Friday 16 September 2011

Abortion - a must-read

A quick "if you don't read anything else this week" post to advertise Mary Wakefield's excellent piece on abortion from last week's Spectator.

'Well, let me put my cards on the table straightaway (I have two cards as it happens). The first is that I am a religious nut job. I’m Catholic and a convert to boot. But whether you believe it or not, my religion isn’t the cause of my concern. For one thing, most Catholics were hostile to the Dorries amendment (which they see as a measly sop and a tactical mistake). For another, you don’t have to be Catholic, or even Christian, to think it odd to adopt a completely cavalier attitude towards the unborn.
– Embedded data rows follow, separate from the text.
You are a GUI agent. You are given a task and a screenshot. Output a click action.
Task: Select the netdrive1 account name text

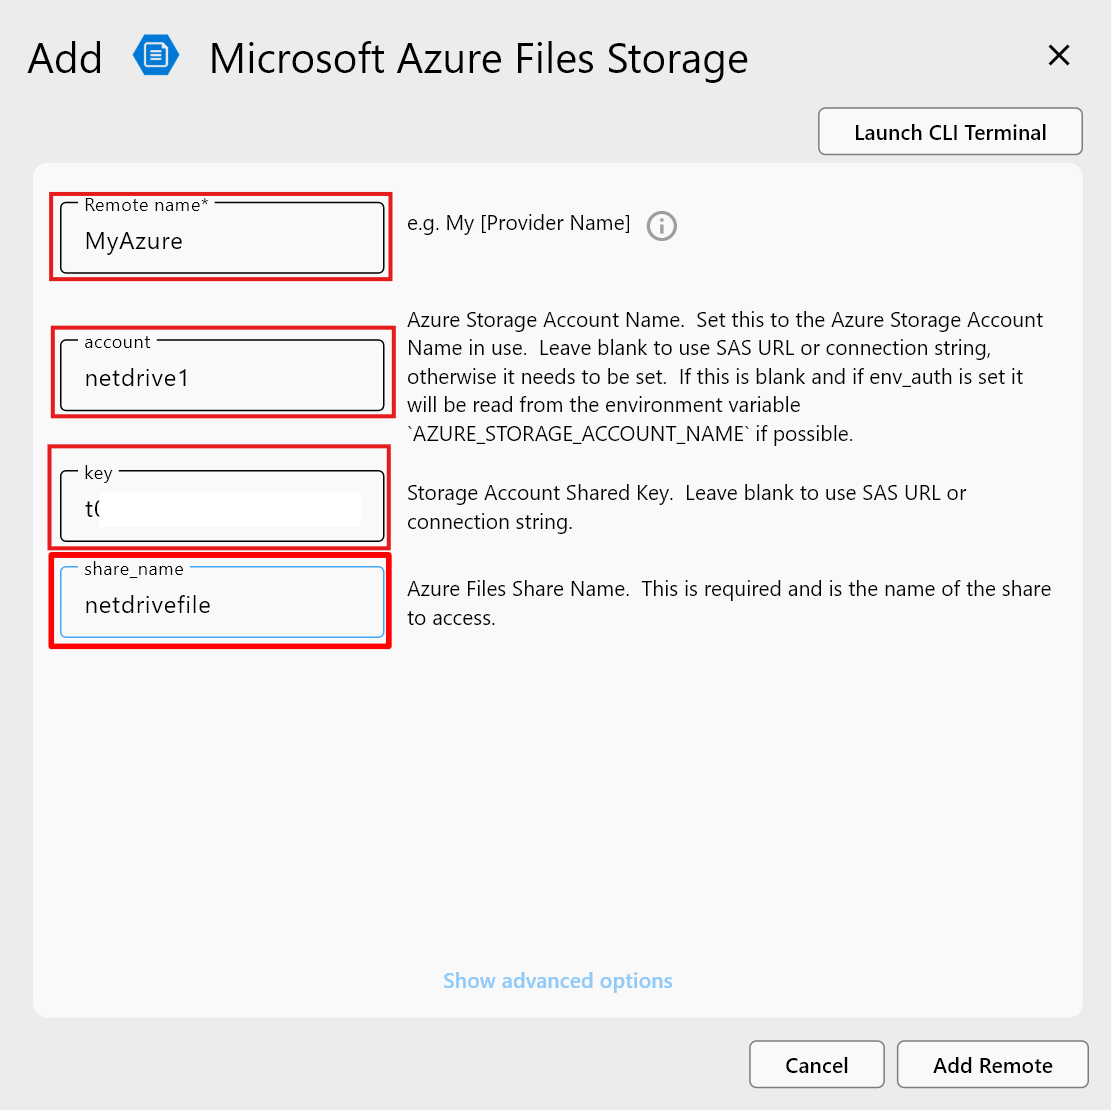pyautogui.click(x=135, y=378)
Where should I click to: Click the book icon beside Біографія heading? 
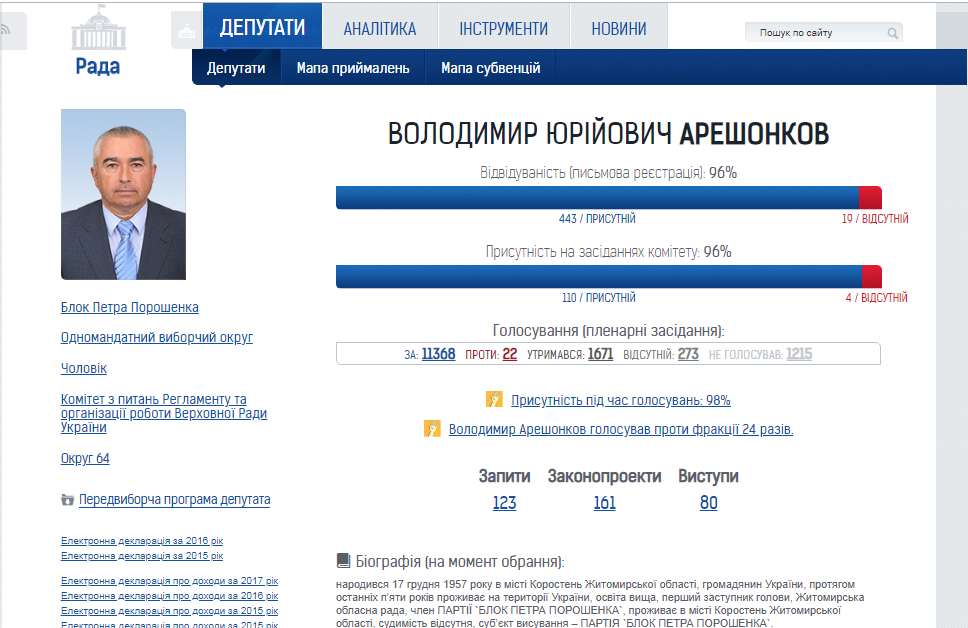point(344,561)
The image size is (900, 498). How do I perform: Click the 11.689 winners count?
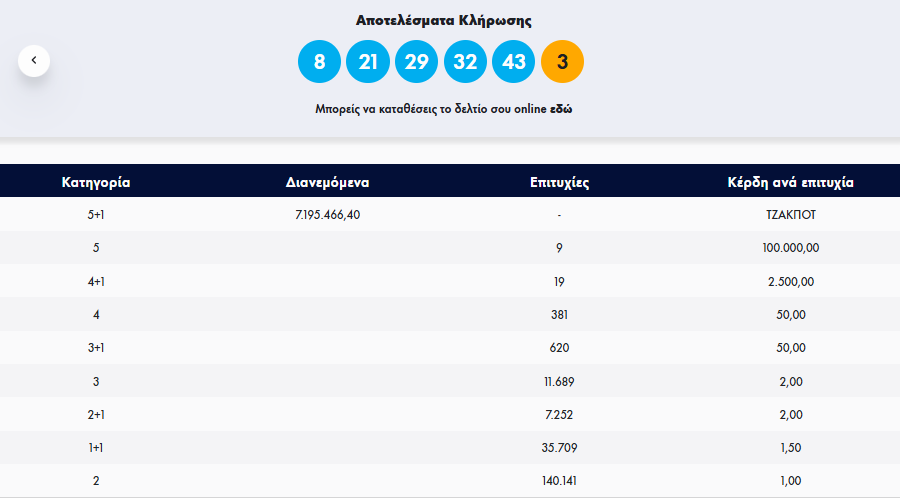click(559, 381)
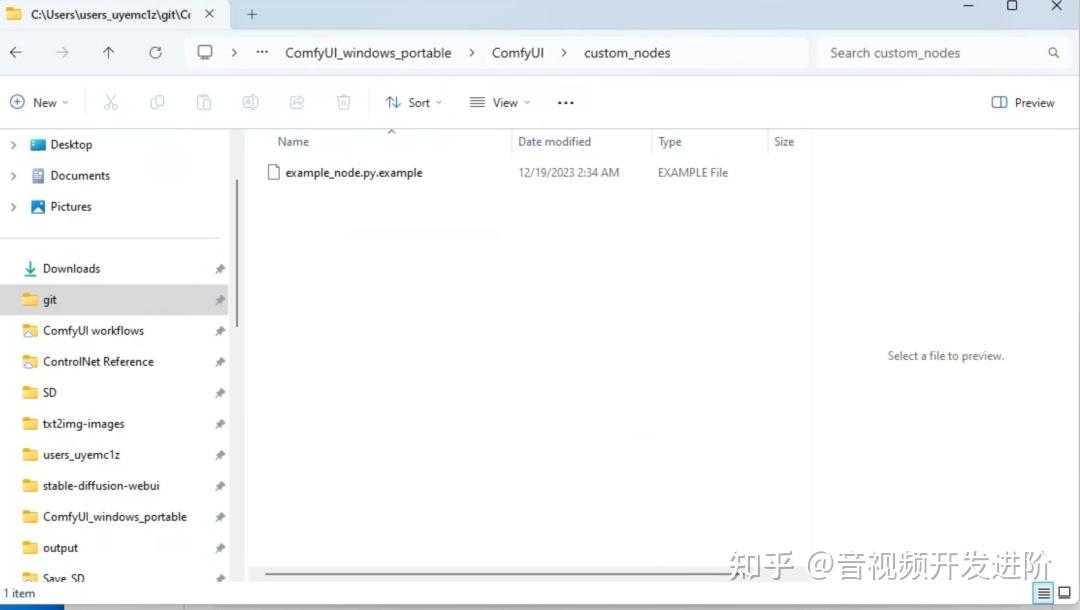Select the Cut icon on the toolbar
The image size is (1080, 610).
[x=110, y=101]
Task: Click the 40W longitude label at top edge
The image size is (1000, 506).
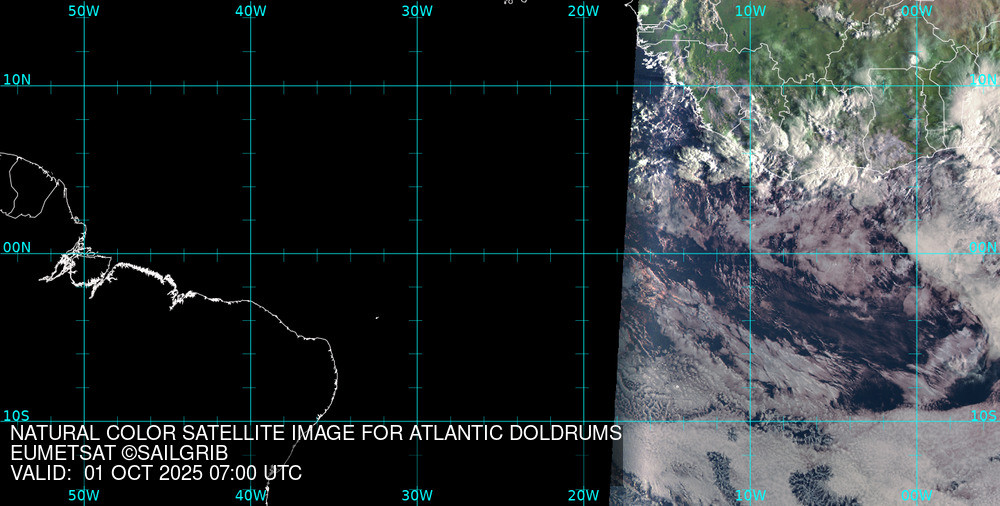Action: click(250, 10)
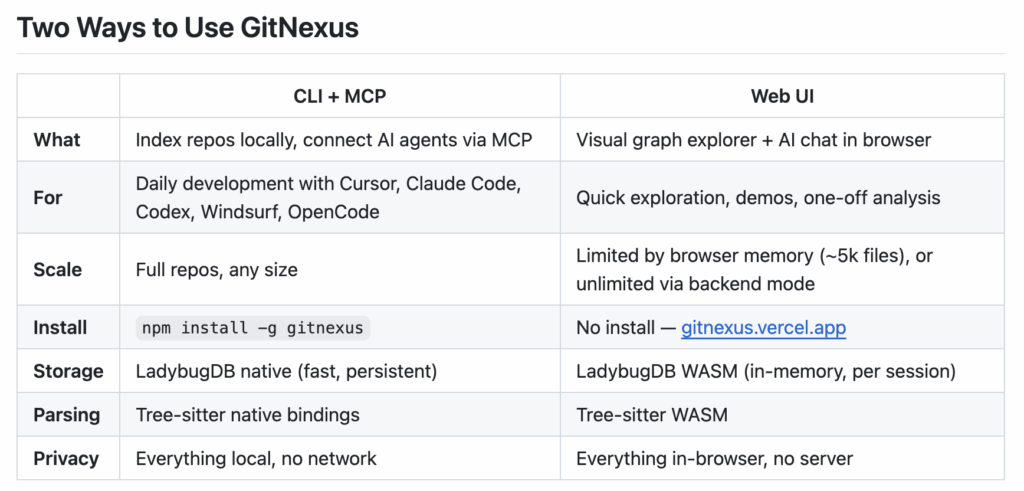Select the "Web UI" column header

782,96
I thought this long before I considered the Church, and considered the Church because of it.'
Very much where I come from; here's something I wrote five years before becoming a Catholic.

Did you know that Germany's abortion rate is half as high as ours in Britain? I didn't, despite having lived in Germany for five years - it's not something that's shouted from the rooftops and it's not a result of the country being full of swivel-eyed Catholic fanatics. Just under half the population is nominally Catholic, and the prevailing brand of Catholicism is decidedly liberal.

So, to echo Mary's question, if there was an entirely non-coercive way of nudging Britain in the direction of Germany, who could possibly object, and why? Well, of course we have seen that all kinds of people object vehemently. Choice is no longer the real issue. It's about abortion as a good in itself, a badge of liberation from the interfering killjoy in the sky.